Sample dialogue, between van der Kolk and Ortmann, via Skype, on September 4, 2008: "We're the pirates here," comments van der Kolk.
Ortmann responds, "You can see it this way."
More pirate talk on March 14, 2008, via Skype: "We are in a strange business," comments Ortmann. Van der Kolk responds, "Yes indeed ... modern-day pirates."
What's with the "indeed"? Is it the way Germans talk in English? The pair used it all the time in their Skype chats - "That's a lot of money indeed", "Dangerous move indeed", "Kim-style indeed".
The grubbiness of the eavesdropping was reminiscent of the last time Dotcom appeared in public - at last year's election campaign, during his memorably cracked Moment of Truth rally at the Auckland Town Hall, when he summonsed video-link appearances by Julian Assange and Edward Snowden. Their theme was US surveillance.
The extent of it, they said, was epic and outrageous.
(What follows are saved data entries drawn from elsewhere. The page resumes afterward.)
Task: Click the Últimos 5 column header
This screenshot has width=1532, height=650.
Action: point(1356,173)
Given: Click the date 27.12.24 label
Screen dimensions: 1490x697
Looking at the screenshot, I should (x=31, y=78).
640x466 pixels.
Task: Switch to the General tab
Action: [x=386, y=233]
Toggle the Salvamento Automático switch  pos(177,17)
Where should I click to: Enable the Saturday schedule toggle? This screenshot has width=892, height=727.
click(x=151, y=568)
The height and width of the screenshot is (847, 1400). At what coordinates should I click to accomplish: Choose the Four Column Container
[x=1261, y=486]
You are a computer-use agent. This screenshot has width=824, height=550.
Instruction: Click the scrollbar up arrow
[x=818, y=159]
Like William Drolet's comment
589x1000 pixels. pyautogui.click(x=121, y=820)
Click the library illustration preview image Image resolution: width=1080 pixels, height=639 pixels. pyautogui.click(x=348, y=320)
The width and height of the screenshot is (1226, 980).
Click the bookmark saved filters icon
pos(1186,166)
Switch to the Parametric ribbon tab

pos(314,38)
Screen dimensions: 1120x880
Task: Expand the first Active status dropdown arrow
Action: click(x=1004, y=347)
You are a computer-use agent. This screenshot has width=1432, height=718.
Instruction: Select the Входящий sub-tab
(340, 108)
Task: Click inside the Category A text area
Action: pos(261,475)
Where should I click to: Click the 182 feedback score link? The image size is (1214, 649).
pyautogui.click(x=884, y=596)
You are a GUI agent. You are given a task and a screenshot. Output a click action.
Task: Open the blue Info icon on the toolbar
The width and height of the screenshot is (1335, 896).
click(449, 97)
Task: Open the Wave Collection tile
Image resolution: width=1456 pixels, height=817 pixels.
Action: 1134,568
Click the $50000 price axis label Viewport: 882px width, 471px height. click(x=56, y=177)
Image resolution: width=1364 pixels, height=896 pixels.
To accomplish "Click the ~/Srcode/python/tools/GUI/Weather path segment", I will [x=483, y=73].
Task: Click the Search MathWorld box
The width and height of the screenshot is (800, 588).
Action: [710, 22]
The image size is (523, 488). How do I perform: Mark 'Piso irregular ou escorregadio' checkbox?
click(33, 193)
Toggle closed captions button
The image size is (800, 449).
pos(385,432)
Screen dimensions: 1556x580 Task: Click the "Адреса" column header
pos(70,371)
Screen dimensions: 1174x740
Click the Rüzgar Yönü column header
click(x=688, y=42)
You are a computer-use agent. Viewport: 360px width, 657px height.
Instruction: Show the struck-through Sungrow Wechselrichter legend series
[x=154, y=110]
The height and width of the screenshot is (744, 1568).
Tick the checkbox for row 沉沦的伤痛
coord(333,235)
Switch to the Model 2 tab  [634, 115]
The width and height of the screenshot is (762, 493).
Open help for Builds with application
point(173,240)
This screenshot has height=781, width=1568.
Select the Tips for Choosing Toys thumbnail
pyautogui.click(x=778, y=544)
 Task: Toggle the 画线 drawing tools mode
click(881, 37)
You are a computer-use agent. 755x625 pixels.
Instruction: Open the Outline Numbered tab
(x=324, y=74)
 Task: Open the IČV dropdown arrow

Assange and Snowden have become enemies of the state, forced into hiding or exile.
Dotcom invited comparisons with his own case. The parallels were evident. The US wanted to bust his ass, too.
But Assange and Snowden were involved in the release of classified information.
Dotcom was merely involved in the release of Battlestar Galactica and whatever else anyone wanted to download from his Mega business. He made a lot of money from it.
How much money? Gordon estimated that advertising revenue was $25 million, but subscribers and other users gave the business $150 million.
Van der Kolk to Ortmann, on October 7, 2007, via Skype: "This cannot last forever I think."
Indeed.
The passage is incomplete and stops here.